** Begin Input rows **

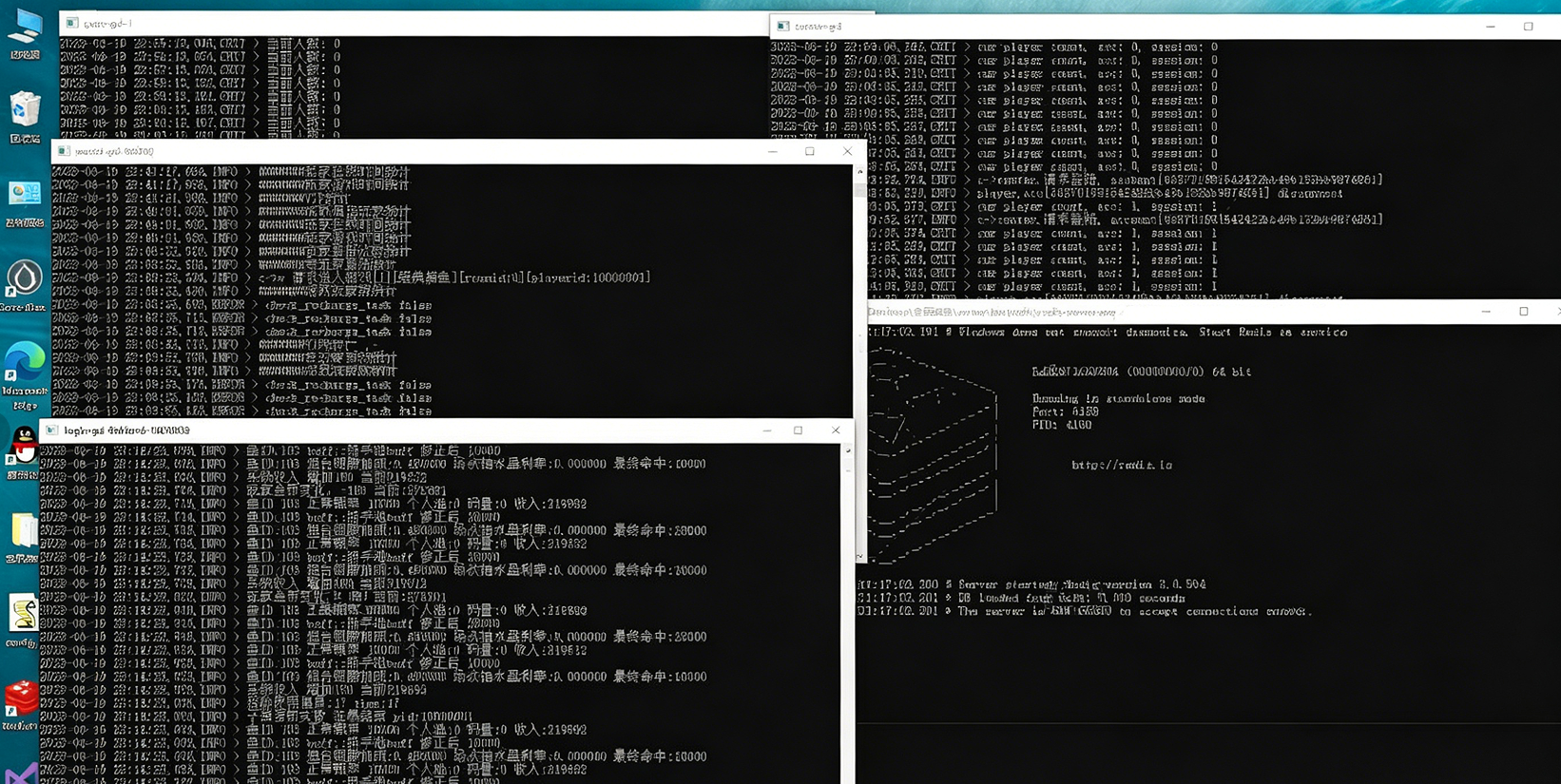Click the purple Visual Studio desktop icon
The height and width of the screenshot is (784, 1561).
coord(21,772)
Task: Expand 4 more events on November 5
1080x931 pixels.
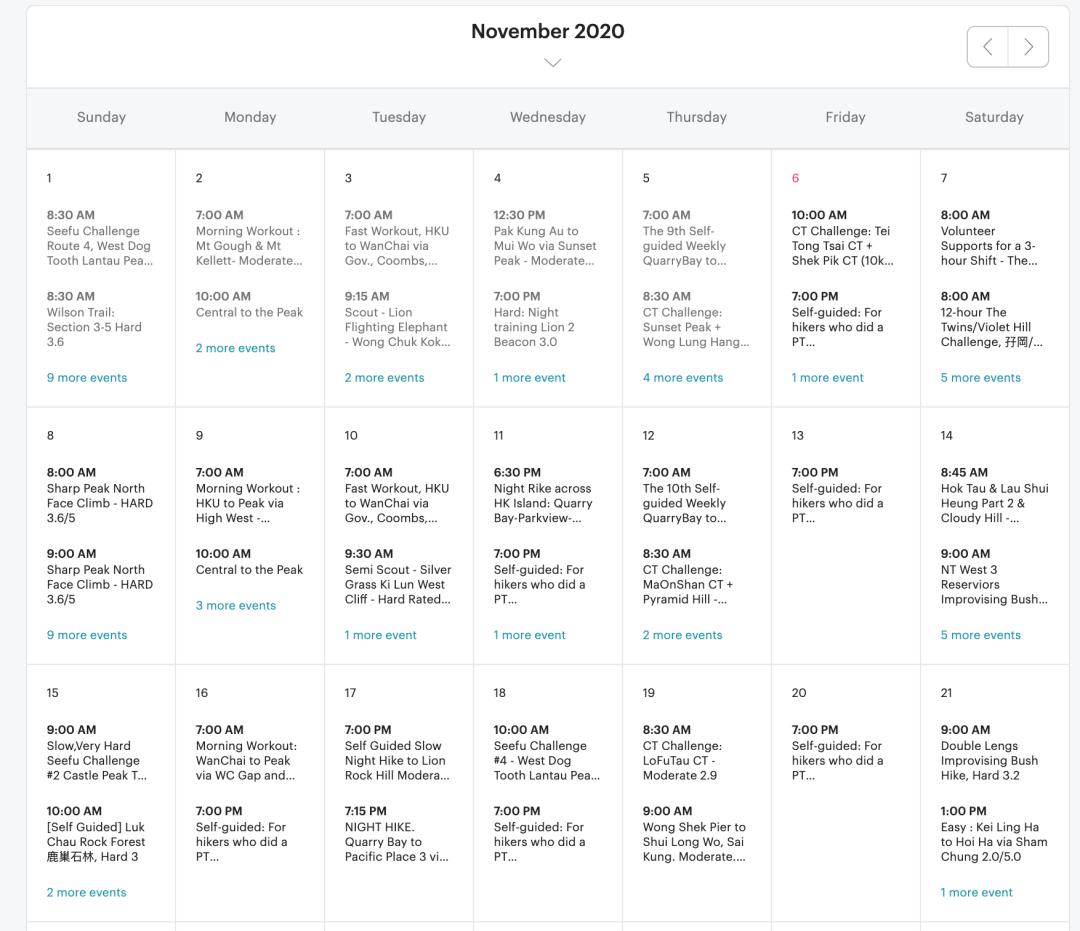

** End Input rows **

== Stated exercise ==
Rewrite the items with "events" changed to "appointments" and nothing else altered. Leave the pictures out of your answer.

== Problem solution ==
Click the purple Visual Studio desktop icon
The height and width of the screenshot is (784, 1561).
coord(21,772)
Task: Expand 4 more appointments on November 5
1080x931 pixels.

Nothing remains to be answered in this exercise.